(Provided entries)

══════════

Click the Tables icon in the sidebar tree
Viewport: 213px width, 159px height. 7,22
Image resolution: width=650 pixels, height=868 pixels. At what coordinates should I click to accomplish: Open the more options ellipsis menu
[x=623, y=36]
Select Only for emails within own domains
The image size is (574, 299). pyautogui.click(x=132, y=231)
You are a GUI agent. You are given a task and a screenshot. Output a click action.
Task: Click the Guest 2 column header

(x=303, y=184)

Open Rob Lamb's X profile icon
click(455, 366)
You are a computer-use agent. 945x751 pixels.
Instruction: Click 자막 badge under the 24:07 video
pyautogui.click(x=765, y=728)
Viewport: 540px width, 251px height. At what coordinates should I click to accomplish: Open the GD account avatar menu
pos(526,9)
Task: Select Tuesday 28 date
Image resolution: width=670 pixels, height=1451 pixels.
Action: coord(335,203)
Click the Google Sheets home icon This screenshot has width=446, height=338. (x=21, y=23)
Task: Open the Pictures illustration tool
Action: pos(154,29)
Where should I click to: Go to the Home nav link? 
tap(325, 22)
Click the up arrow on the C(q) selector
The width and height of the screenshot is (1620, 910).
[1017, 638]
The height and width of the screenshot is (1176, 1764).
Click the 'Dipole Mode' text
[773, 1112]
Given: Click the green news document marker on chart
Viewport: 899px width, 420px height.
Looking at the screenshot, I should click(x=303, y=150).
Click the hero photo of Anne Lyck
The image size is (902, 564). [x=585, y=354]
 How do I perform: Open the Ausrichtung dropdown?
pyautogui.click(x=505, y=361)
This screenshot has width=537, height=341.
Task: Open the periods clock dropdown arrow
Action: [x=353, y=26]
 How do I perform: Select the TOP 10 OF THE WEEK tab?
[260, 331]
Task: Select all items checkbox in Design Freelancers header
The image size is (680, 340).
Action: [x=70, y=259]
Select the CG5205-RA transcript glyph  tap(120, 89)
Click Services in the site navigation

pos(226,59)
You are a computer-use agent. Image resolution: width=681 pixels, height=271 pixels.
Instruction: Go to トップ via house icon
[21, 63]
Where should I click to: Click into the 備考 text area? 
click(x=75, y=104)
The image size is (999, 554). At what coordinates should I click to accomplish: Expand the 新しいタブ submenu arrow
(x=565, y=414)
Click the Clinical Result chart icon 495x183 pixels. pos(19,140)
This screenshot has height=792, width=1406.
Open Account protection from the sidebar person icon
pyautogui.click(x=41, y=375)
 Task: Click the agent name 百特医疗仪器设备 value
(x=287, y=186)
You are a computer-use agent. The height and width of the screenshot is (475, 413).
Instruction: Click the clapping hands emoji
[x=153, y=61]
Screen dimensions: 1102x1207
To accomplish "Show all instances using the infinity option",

══════════

(What needs to be done) Copy out the entries exactly. Begin at the first line and end with the line that has "You are a computer-use agent. 945x751 pixels.".

(Answer for this exercise)
Click the Tables icon in the sidebar tree
Viewport: 213px width, 159px height. 7,22
Image resolution: width=650 pixels, height=868 pixels. At what coordinates should I click to accomplish: Open the more options ellipsis menu
[x=623, y=36]
Select Only for emails within own domains
The image size is (574, 299). pyautogui.click(x=132, y=231)
You are a GUI agent. You are given a task and a screenshot. Output a click action.
Task: Click the Guest 2 column header

(x=303, y=184)

Open Rob Lamb's X profile icon
click(455, 366)
You are a computer-use agent. 945x751 pixels.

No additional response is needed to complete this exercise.